● **Problem to work on**
All lines from the one with "Switch to the Formulas ribbon tab" to the end of the entries below must be written out exactly. Leave out any other line.

Stored data entries

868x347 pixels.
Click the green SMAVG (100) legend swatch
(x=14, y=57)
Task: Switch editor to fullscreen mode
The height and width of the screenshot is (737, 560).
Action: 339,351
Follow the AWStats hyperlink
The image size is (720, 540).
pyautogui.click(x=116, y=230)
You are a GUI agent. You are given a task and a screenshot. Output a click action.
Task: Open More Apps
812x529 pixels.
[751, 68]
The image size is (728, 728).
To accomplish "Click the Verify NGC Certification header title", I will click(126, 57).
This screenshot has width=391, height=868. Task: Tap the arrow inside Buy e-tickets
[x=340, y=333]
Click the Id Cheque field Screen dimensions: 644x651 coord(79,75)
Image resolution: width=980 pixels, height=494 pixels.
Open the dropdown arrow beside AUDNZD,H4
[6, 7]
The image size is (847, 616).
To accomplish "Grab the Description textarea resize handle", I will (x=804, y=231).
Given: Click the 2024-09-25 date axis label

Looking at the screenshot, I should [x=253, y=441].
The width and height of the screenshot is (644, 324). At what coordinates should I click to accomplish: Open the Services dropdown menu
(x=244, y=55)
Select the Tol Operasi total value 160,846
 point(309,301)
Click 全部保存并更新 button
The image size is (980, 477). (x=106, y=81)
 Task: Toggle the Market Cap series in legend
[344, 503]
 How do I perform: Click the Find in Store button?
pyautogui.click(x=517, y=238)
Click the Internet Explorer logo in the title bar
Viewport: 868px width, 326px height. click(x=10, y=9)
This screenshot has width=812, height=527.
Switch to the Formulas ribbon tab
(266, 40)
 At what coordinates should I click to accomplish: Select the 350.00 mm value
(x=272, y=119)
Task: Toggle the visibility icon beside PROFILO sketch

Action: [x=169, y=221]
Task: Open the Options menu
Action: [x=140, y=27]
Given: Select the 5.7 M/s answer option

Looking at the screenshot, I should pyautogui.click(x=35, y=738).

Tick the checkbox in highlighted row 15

● **Result**
Switch to the Formulas ribbon tab
(266, 40)
 At what coordinates should I click to accomplish: Select the 350.00 mm value
(x=272, y=119)
Task: Toggle the visibility icon beside PROFILO sketch

Action: [x=169, y=221]
Task: Open the Options menu
Action: [x=140, y=27]
Given: Select the 5.7 M/s answer option

Looking at the screenshot, I should pyautogui.click(x=35, y=738).

Tick the checkbox in highlighted row 15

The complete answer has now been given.